» Material shown
------

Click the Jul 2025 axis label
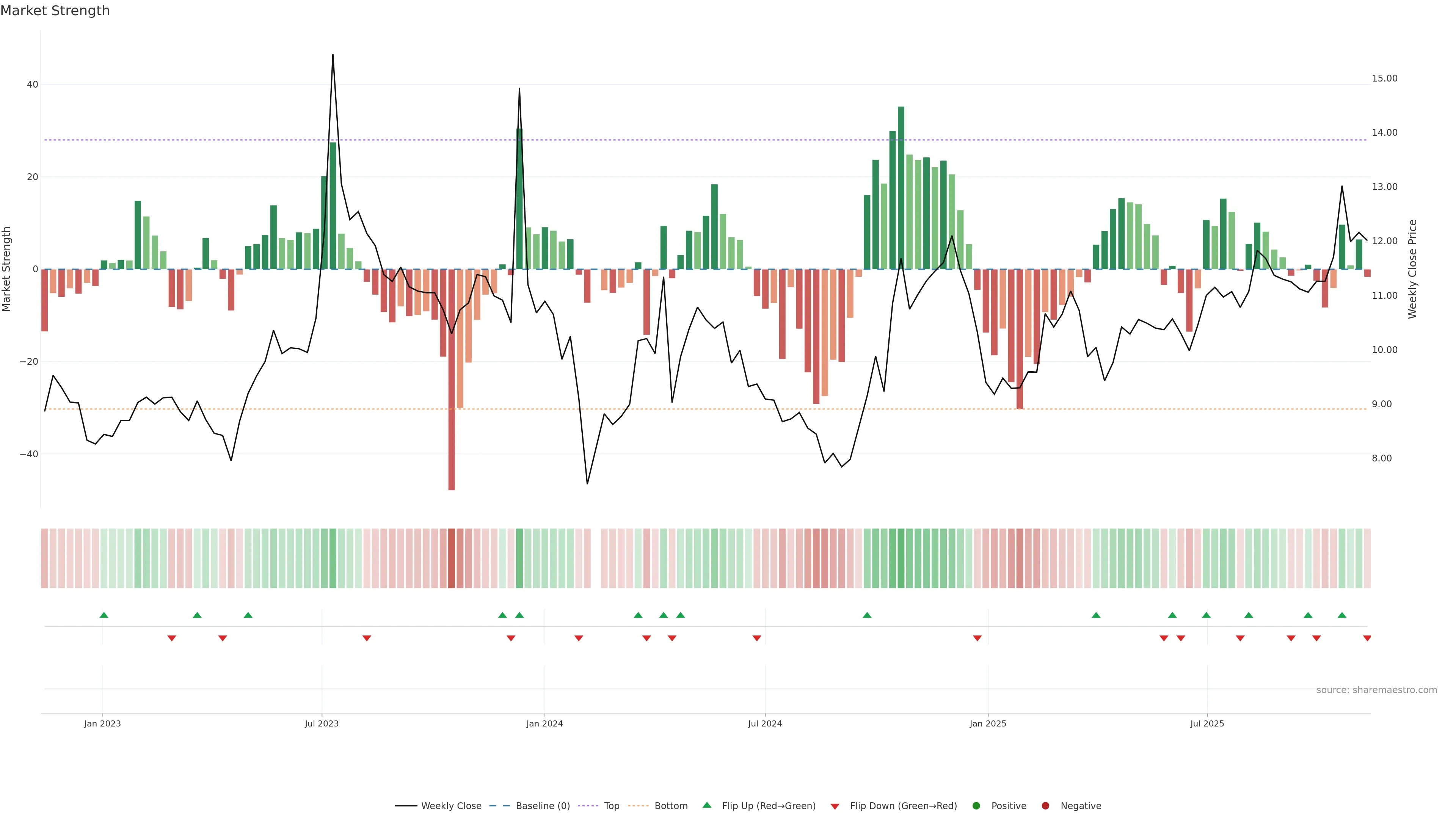1456x819 pixels. point(1207,723)
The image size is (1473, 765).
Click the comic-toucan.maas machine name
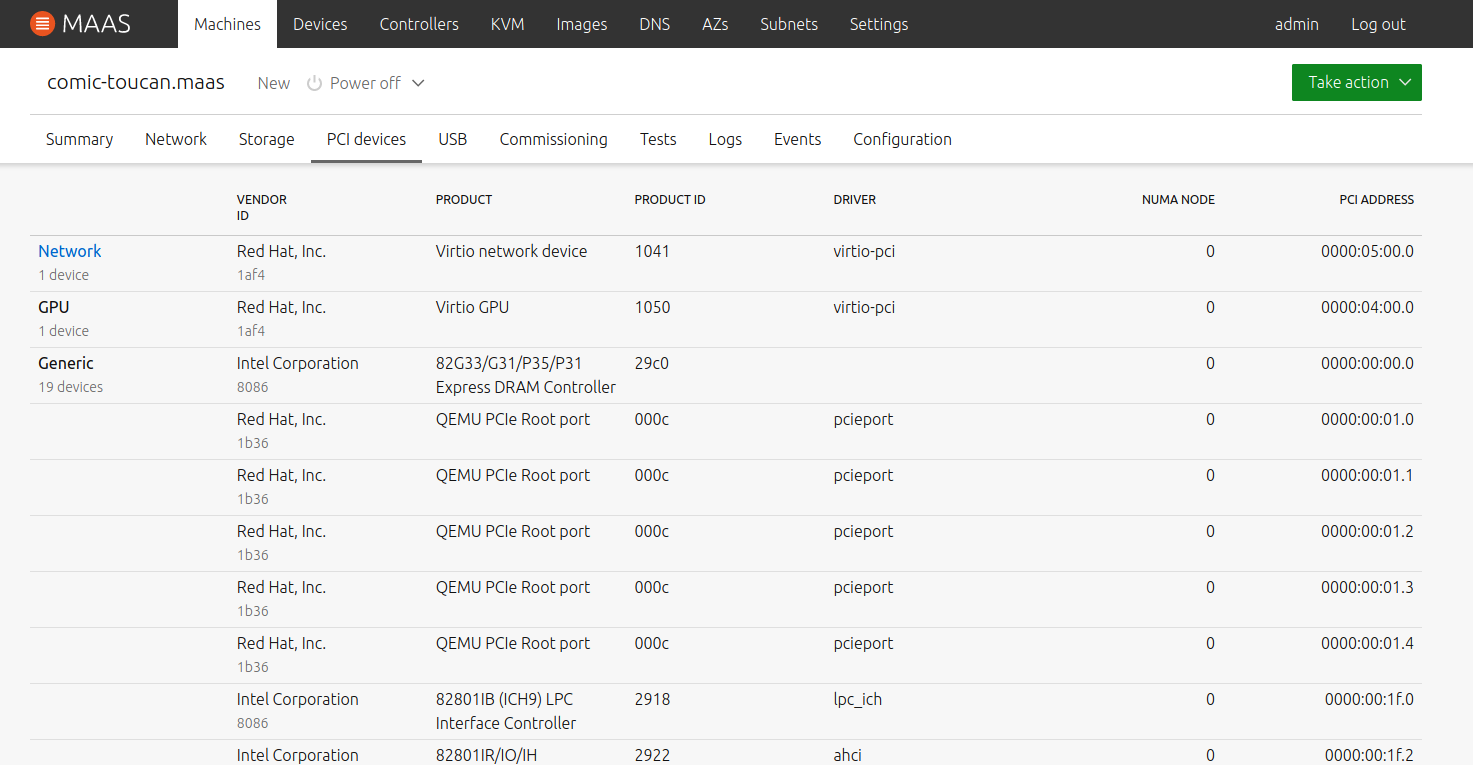136,83
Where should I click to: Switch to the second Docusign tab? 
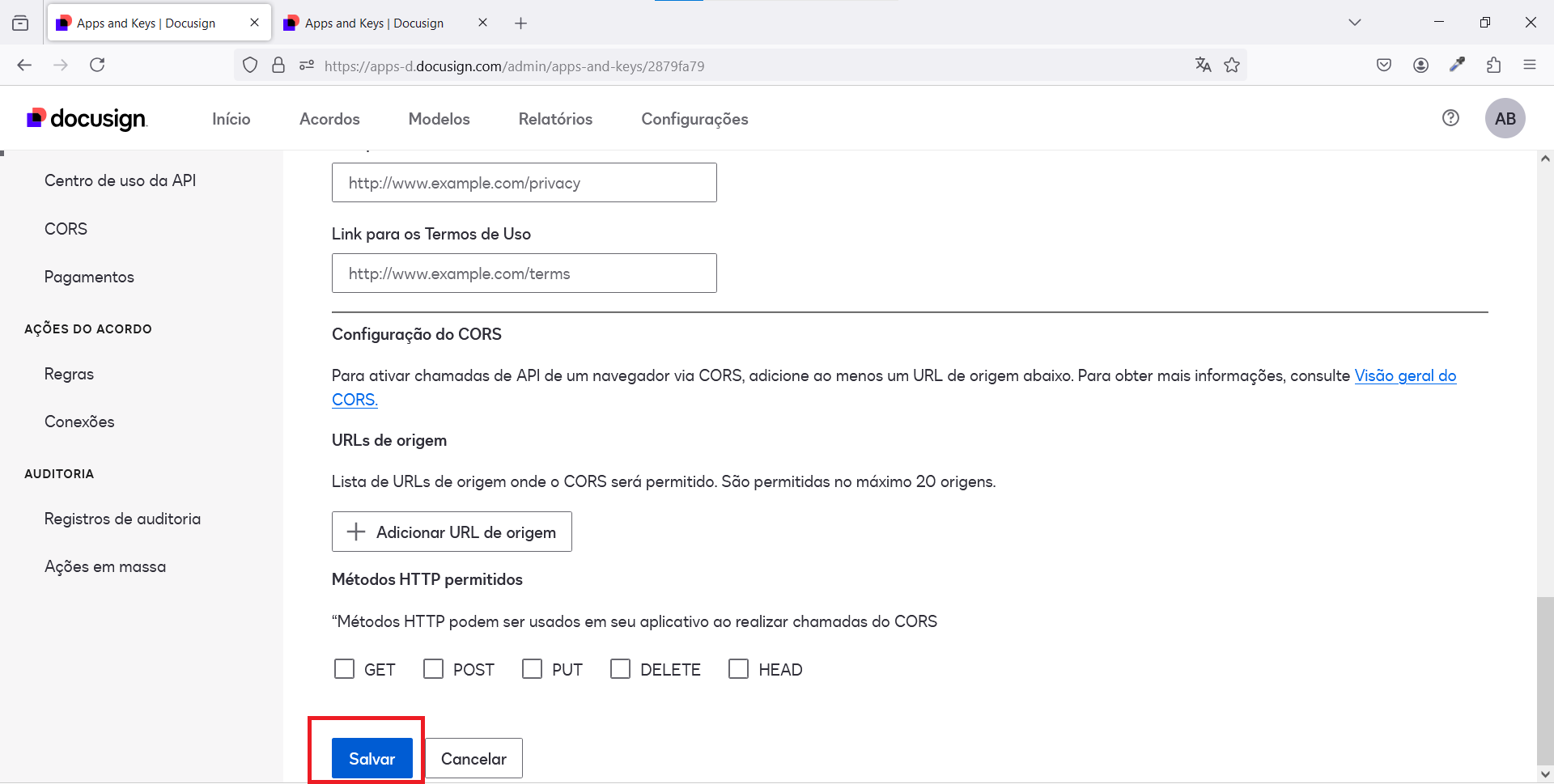click(x=374, y=23)
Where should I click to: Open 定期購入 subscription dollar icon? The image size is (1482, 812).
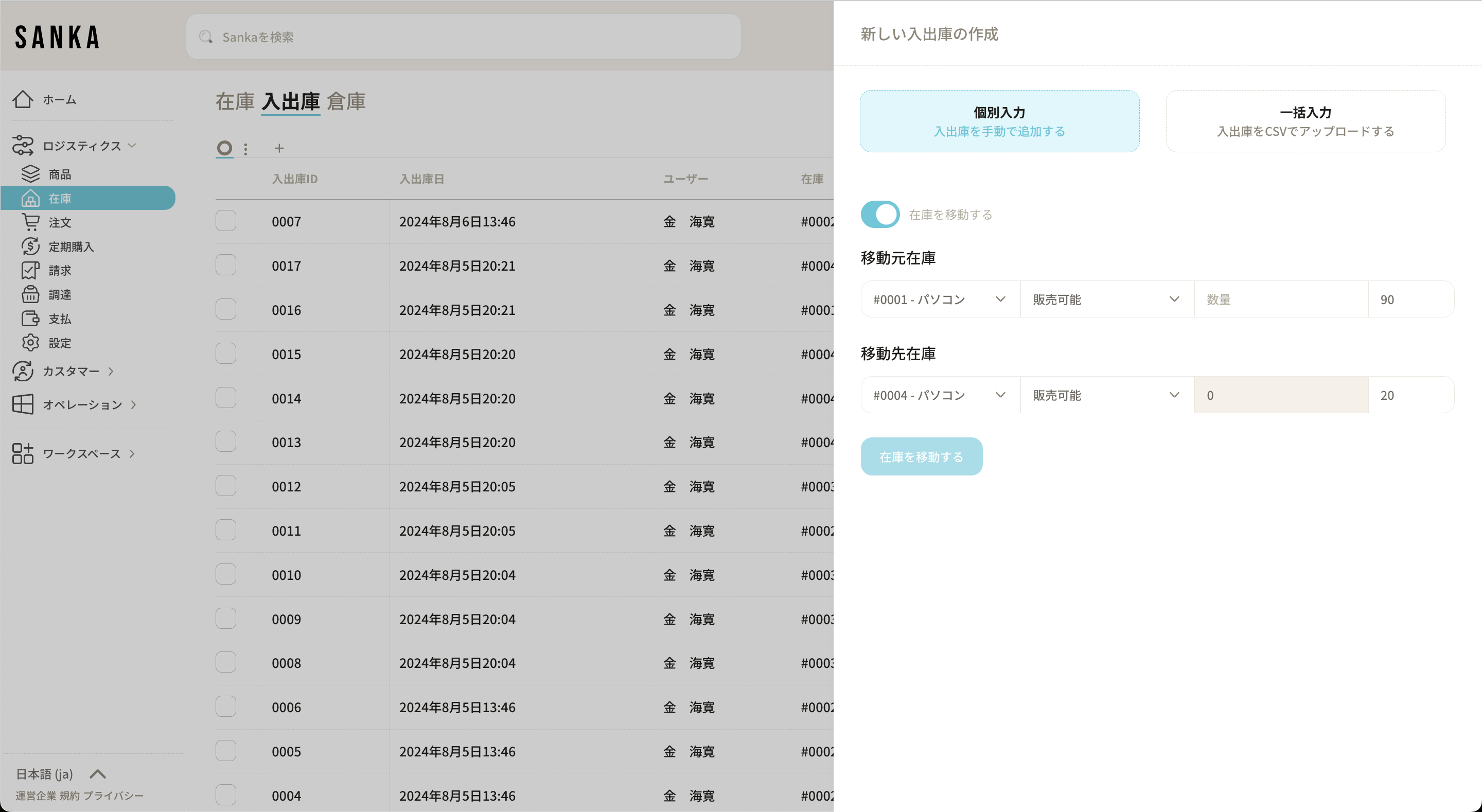[30, 246]
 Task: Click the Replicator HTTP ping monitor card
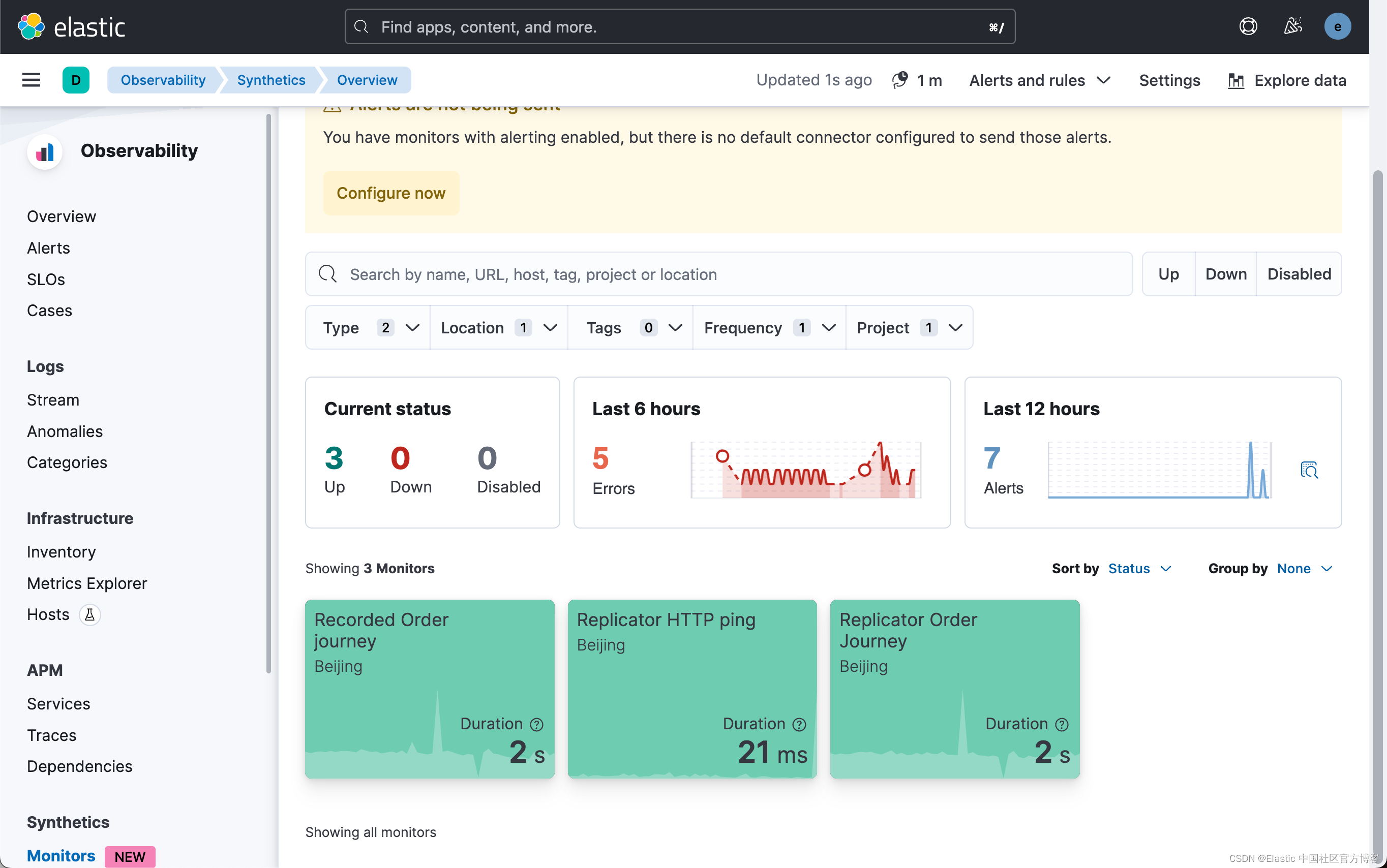point(692,689)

------

» Goal
Reproduce the data above, replacing each "image size" with "screenshot size" and keeping everything else unchanged. Leave the pictures out of your answer.

» Result
Click the Jul 2025 axis label
1456x819 pixels. point(1207,723)
The screenshot size is (1473, 765).
Click the comic-toucan.maas machine name
136,83
Where should I click to: Switch to the second Docusign tab? 
click(x=374, y=23)
Where should I click to: Open 定期購入 subscription dollar icon? The screenshot size is (1482, 812).
[30, 246]
 Task: Click the Replicator HTTP ping monitor card
point(692,689)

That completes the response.